Yo respeto mucho al cardenal Juan Luis Cipriani. Siempre he estado en desacuerdo con los grupos que gustan de atacarlo diariamente y de forma prácticamente gratuita; ya sean las feministas incendiarias, los ateos fanáticos o los izquierdistas intolerantes. Para mí el Cardenal siempre ha tenido el derecho de participar en los debates que atañen a la sociedad, y como representante de una institución a la que pertenece gran parte de la población peruana, siempre me ha parecido importante que dé su opinión. Claro, esto a muchas personas les molesta. Sus opiniones pueden ser impopulares y el recurso barato que utilizan sus opositores para tratar de silenciarlo es alegar que a él no le corresponde opinar sobre temas “ajenos” a la iglesia.¿Por qué entonces usted no podría opinar de temas ajenos a los de su profesión, por ejemplo? La libertad de expresión es una conquista de las sociedades modernas y, como tal, debe ser defendida.
Sin embargo, dejando claro que estoy en las antípodas de las posiciones de odio y rechazo al Cardenal, creo que es importante criticarlo por lo sucedido recientemente con las columnas que publicó en el diario El Comercio.
Diga lo que diga el Cardenal el hecho concreto es que plagió. Este acto es una afrenta y un insulto al “público” al que, como Primado de la Iglesia Católica, se debe. Alguien que lee a un líder o lo escucha, lo hace buscando una de dos cosas: ser guiado (esto va para los católicos) o simplemente conocer el discurso que él y su institución desean transmitir. Pero dar a conocer el discurso no parte de repetir (o copiar en este caso) lo dicho por otros líderes (en este caso dos Papas). A una persona como Cipriani le corresponde hablarles a los peruanos con un lenguaje propio, dirigido específicamente a ellos, no tomar las palabras de otro autor redactadas seguramente para un público más amplio, ajeno a las realidades concretas de nuestro país, por ejemplo.
Sí, quizá desde una perspectiva eclesiástica estos textos producidos por figuras de la iglesia son de uso público o por lo menos de uso libre para aquellos que predican la fe católica. Sin embargo, de ser así no solo se hubiera citado a las fuentes en aras de que el lector, si así lo desea, pueda adentrarse aún más en los conocimientos que el Cardenal quiere compartir (es aún más insultante que alegue que no citó por “falta de espacio”) sino que tampoco se hubiera tratado de camuflar la copia con burdas modificaciones en el texto. De ser como dice el Cardenal lo hubiera copiado tal cual, ya que con eso en mente, “no tiene nada de malo”.

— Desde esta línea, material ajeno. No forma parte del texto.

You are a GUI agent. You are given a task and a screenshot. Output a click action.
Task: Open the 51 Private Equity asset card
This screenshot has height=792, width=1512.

La noticia me decepcionó por varios motivos. En primer lugar yo he defendido al Cardenal en varias oportunidades no necesariamente porque comulgue, en ocasiones, con sus ideas, sino porque siento que como demócrata me corresponde defender el derecho de las personas a comunicarlas. En segundo lugar está lo que este acto comunica, como católico yo siento que al líder de la iglesia en nuestro país no le termina de interesar estrechar un camino de diálogo conmigo, me da a entender que el escribe solo por cumplir. En tercer lugar me molesta que con este acto le haya dado justificada cabida a sus detractores, para ellos esto ha sido un festín y todos aquellos que en algún momento tratamos de defender a Cipriani quedamos como unos peleles silenciados y apabullados por el peso de una acción tan indefendible como plagiar.
Vivimos en un tiempo donde se le da mucho valor (y enhorabuena) a la propiedad intelectual, la misma que puede ir desde la escritura de un libro hasta la patente de un artefacto que facilite la vida a las personas. Hoy, la formación individual es la clave para el éxito en el mercado y las producciones intelectuales son tesoros cuya belleza sólo debe ser atribuida a quienes los produjeron. Hacer uso de uno de estos tesoros sin dar crédito a quien con tanto esfuerzo los trajo al mundo es sin lugar a dudas un robo.
Más que enfado, siento pena por lo sucedido. Me siento defraudado. Reitero mi cariño a la Iglesia Católica e insisto en el respeto que le tengo al Cardenal pero ha obrado mal y merecemos una disculpa sincera y no una falsa justificación.